L’accordo stabilisce la creazione di una nuova divisione dell’esercito siriano composta da tre brigate formate da combattenti SDF, oltre a una brigata con base a Kobane affiliata al comando militare di Aleppo. Le SDF si ritireranno dalle linee del fronte e le forze governative entreranno nelle città di Hasakah e Qamishli, segnando la fine dell’autonomia de facto esercitata dalle autorità curde dal 2012.
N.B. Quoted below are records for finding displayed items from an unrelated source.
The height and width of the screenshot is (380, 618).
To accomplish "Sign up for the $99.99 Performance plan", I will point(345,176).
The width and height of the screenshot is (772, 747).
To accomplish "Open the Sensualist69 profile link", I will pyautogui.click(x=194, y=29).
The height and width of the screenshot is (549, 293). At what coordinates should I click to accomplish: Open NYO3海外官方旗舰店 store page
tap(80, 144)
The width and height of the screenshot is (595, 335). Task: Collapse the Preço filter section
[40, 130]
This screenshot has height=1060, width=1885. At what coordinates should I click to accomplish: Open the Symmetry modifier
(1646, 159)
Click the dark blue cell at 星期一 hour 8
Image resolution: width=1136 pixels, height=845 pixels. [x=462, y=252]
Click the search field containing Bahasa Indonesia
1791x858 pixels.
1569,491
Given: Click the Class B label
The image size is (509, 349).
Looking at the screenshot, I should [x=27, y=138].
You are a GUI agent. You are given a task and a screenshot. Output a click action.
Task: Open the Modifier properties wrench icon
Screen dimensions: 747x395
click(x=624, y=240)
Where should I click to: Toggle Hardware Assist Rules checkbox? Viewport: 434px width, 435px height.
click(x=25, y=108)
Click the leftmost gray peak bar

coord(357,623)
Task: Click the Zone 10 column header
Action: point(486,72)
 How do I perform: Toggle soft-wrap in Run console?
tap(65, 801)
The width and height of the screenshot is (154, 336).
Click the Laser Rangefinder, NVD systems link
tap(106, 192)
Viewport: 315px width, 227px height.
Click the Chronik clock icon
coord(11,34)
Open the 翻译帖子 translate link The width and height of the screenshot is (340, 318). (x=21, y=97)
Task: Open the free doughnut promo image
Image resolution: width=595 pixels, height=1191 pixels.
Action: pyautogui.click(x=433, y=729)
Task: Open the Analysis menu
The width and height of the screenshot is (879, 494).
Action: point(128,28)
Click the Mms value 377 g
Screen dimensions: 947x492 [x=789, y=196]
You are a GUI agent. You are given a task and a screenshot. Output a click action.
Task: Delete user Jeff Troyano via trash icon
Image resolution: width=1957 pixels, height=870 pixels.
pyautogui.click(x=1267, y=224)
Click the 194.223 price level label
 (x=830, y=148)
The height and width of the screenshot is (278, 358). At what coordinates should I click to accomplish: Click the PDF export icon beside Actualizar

L’intesa non riguarda solo l’aspetto militare. Le istituzioni civili create dalle amministrazioni curde saranno assorbite nell’apparato statale, mantenendo in servizio gli attuali dipendenti. Il governo ha annunciato che l’implementazione sarà immediata. Le SDF, in un comunicato diffuso su X, hanno sottolineato che l’accordo include anche garanzie sui diritti civili, culturali ed educativi dei curdi, oltre al diritto al ritorno per gli sfollati. Una parte significativa dell’accordo riguarda il trasferimento al governo siriano di infrastrutture strategiche finora controllate dalle SDF, tra cui prigioni – uno dei punti di maggiore criticità -, giacimenti petroliferi e impianti energetici. Le truppe governative hanno già preso il controllo del giacimento di Omar, il più grande del Paese, e della diga di Tabqa sul fiume Eufrate.
L’intesa odierna arriva dopo mesi di negoziati difficili e dopo il fallimento di un precedente accordo di integrazione del marzo 2025, che entrambe le parti avevano accusato l’altra di aver ostacolato. Per gli Stati Uniti, l’accordo rappresenta “un traguardo storico”, come dichiarato dall’inviato speciale Tom Barrack, che ha definito l’intesa “un passo decisivo verso la riconciliazione nazionale” .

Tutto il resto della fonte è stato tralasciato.